Given records below:

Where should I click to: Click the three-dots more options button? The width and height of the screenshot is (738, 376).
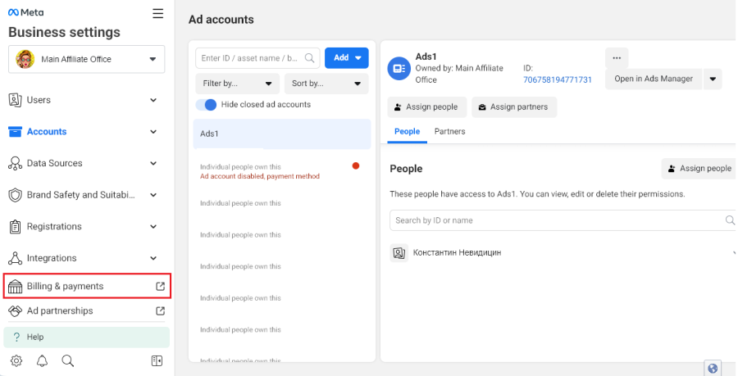617,57
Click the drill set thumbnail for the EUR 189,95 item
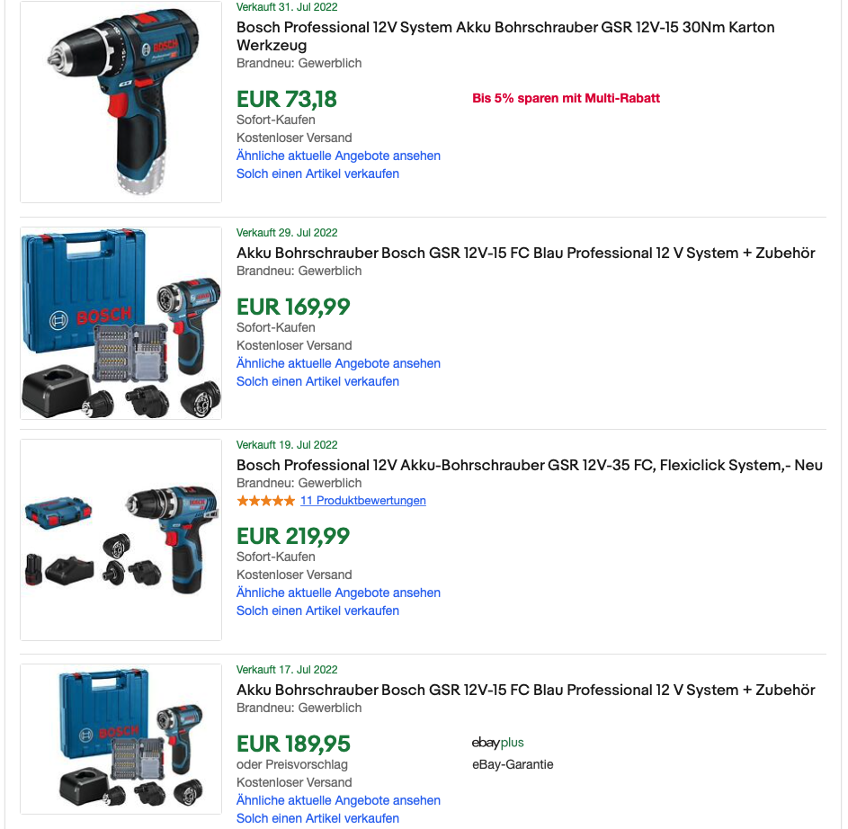This screenshot has height=829, width=848. pyautogui.click(x=121, y=739)
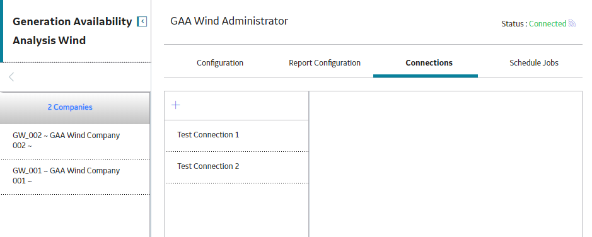592x237 pixels.
Task: Click the Status label text
Action: (514, 24)
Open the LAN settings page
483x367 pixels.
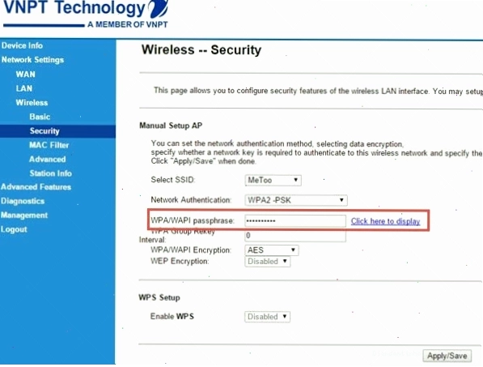[24, 88]
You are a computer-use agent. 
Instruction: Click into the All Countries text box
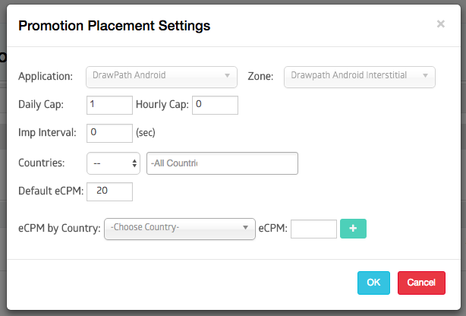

End of Given records.

Task statement: Apart from the pictures, every line of the data above should be given again exactly.

Response to this task:
Where should I click to: Click the three-dots more options button? The width and height of the screenshot is (738, 376).
617,57
Click the drill set thumbnail for the EUR 189,95 item
This screenshot has height=829, width=848. pyautogui.click(x=121, y=739)
592x237 pixels.
Task: Click the Status label text
Action: (514, 24)
Open the LAN settings page
483x367 pixels.
[24, 88]
You are a computer-use agent. 
Instruction: Click into the All Countries text box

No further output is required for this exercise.